» Work required
Pick out the lines below that include the string "computer".

» Recorded information
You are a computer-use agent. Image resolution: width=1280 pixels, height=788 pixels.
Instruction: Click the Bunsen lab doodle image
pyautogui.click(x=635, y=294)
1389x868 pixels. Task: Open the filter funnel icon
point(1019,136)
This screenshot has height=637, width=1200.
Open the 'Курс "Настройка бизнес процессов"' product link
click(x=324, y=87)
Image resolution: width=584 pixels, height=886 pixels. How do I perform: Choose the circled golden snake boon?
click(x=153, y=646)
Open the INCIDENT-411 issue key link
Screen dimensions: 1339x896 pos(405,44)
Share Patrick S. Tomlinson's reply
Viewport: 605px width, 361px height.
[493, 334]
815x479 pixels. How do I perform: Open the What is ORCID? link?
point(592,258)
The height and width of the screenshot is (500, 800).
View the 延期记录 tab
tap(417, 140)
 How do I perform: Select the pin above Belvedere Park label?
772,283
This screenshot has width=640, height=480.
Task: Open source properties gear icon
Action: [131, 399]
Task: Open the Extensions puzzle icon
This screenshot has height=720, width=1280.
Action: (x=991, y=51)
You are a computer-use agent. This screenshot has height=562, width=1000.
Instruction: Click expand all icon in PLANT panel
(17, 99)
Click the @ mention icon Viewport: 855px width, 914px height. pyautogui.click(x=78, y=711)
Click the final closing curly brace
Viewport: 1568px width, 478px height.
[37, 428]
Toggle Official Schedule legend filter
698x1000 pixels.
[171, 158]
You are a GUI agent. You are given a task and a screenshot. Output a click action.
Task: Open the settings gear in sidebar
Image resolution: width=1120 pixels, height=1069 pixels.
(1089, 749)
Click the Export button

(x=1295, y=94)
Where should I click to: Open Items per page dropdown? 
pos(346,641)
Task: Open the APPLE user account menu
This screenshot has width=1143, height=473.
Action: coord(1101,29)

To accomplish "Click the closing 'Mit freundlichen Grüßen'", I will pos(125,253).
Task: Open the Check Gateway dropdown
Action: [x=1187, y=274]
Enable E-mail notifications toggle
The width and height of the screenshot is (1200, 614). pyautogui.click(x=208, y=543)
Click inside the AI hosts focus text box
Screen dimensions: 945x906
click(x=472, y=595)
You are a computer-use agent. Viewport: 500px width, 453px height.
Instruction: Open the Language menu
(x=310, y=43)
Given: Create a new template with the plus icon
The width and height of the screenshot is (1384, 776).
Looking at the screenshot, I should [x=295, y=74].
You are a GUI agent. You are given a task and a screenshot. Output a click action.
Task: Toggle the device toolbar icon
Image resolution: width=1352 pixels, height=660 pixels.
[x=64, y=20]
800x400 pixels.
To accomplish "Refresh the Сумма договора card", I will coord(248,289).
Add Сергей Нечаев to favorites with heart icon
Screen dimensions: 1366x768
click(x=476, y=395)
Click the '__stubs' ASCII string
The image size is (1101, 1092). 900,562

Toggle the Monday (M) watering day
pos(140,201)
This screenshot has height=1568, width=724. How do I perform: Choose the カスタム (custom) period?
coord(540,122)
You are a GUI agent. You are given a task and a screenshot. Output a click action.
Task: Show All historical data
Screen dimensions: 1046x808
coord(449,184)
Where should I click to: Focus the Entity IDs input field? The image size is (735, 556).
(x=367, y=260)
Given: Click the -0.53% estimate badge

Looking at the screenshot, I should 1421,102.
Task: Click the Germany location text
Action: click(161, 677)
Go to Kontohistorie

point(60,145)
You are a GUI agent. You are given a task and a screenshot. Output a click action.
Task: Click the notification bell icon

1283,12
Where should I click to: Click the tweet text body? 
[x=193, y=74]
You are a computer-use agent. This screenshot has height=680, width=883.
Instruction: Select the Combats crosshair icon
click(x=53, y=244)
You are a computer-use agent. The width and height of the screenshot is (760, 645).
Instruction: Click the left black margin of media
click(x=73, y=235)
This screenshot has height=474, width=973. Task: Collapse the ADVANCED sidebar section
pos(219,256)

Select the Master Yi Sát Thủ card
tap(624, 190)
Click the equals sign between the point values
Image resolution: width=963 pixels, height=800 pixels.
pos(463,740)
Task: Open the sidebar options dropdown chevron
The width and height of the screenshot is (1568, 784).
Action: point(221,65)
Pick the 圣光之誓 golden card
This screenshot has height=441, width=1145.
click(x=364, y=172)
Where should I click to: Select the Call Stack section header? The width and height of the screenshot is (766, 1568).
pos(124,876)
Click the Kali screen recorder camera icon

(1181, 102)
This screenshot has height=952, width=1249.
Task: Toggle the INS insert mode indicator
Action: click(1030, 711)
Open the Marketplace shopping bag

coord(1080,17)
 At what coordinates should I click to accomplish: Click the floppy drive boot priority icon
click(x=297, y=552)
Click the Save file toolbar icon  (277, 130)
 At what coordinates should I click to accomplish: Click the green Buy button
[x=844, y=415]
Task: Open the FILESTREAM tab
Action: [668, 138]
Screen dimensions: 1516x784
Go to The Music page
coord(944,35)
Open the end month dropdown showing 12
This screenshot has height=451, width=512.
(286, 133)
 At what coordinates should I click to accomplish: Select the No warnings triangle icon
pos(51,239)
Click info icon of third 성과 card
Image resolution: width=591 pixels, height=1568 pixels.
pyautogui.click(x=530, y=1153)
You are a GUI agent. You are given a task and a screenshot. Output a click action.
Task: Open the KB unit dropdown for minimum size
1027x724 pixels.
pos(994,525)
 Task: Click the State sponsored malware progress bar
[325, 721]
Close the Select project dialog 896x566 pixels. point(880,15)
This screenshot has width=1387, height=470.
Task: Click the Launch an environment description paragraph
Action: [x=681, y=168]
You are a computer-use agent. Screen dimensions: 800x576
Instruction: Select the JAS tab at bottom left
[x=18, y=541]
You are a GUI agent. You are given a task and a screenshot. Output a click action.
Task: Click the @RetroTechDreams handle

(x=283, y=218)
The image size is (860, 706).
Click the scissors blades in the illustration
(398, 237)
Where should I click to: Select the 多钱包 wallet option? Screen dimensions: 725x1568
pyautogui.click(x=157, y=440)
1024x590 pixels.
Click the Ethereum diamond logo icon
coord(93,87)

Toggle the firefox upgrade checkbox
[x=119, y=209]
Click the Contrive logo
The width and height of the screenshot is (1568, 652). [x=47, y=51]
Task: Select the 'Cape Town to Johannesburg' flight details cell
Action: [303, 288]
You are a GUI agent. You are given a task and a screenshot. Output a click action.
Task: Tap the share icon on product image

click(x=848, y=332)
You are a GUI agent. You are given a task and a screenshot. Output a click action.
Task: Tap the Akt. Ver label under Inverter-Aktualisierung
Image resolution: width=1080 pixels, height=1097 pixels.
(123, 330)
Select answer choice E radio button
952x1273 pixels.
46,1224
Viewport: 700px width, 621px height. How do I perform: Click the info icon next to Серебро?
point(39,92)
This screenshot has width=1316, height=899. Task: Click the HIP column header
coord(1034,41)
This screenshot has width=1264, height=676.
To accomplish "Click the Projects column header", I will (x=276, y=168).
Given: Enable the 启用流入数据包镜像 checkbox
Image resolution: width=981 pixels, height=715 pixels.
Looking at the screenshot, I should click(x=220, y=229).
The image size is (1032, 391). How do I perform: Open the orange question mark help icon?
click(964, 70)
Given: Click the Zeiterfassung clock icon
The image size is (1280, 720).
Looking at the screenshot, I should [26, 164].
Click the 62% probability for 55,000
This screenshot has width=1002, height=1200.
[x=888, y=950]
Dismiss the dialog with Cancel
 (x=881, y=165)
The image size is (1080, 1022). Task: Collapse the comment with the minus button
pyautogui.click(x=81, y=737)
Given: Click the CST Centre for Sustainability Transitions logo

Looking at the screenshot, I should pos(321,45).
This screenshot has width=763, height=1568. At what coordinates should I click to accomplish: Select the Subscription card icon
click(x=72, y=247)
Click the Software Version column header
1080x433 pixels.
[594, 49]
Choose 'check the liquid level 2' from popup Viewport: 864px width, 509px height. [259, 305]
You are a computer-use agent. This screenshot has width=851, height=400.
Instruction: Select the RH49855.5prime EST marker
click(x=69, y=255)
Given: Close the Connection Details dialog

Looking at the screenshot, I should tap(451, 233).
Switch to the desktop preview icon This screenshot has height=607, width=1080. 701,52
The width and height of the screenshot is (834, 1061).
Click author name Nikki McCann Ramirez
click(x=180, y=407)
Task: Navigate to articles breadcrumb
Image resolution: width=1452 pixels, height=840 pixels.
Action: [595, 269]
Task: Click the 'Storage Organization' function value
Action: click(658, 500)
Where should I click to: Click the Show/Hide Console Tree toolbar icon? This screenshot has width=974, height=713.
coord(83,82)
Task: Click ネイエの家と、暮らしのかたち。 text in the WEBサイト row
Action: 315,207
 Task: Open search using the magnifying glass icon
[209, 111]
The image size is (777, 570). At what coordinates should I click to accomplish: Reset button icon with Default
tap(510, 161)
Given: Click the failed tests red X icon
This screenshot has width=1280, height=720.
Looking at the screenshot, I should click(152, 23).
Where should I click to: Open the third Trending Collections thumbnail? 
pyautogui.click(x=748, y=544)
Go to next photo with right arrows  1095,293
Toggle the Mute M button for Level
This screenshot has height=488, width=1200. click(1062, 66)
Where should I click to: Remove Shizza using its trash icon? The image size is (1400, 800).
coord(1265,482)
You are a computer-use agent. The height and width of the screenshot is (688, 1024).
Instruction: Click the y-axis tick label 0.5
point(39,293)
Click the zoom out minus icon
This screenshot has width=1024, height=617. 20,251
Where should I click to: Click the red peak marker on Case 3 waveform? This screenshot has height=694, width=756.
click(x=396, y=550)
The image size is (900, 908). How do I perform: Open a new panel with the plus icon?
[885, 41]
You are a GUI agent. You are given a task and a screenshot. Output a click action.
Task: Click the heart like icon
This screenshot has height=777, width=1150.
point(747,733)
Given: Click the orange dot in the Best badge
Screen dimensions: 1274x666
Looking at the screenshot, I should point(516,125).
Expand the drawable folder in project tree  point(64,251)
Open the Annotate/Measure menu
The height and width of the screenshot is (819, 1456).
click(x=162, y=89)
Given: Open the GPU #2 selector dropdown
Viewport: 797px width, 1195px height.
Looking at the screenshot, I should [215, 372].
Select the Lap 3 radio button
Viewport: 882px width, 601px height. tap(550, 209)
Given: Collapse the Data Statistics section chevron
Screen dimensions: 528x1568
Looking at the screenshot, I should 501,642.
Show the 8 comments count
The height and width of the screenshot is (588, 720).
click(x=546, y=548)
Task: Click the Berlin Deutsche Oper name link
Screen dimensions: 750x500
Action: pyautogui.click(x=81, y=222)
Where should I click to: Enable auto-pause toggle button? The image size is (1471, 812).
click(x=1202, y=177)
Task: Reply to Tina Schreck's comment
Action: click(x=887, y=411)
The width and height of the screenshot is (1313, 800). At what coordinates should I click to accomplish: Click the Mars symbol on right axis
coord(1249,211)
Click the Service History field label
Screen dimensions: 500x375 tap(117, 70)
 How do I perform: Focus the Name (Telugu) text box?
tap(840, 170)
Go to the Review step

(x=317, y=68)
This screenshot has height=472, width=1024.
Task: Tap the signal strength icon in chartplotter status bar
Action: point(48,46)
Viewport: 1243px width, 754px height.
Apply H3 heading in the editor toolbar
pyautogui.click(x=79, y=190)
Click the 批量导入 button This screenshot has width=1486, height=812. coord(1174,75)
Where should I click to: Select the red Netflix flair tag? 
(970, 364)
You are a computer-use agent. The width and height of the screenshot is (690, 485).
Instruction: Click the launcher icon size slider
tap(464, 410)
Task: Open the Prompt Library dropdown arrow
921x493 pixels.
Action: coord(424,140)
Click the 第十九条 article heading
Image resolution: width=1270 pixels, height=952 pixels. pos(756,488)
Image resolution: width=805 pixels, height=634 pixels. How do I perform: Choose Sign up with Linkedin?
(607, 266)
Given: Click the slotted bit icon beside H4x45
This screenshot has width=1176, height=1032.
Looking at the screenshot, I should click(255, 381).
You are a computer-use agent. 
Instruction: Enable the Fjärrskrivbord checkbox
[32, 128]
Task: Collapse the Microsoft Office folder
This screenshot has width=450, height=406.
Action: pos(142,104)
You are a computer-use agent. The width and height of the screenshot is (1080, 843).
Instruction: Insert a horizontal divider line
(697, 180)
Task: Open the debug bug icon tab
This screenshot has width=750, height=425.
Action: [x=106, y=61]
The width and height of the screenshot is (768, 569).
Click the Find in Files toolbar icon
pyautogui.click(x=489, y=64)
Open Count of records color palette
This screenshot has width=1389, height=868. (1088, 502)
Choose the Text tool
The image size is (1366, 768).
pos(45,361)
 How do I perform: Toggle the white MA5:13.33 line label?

» Task result
You are a computer-use agent. Image resolution: width=1280 pixels, height=788 pixels.
You are a computer-use agent. This screenshot has height=562, width=1000.
You are a computer-use agent. Viewport: 500px width, 453px height.
You are a computer-use agent. This screenshot has height=680, width=883.
You are a computer-use agent. The width and height of the screenshot is (760, 645).
You are a computer-use agent. Screen dimensions: 800x576
You are a computer-use agent. This screenshot has width=851, height=400.
You are a computer-use agent. The height and width of the screenshot is (688, 1024).
You are a computer-use agent. The width and height of the screenshot is (690, 485).
You are a computer-use agent. 
You are a computer-use agent. The width and height of the screenshot is (1080, 843).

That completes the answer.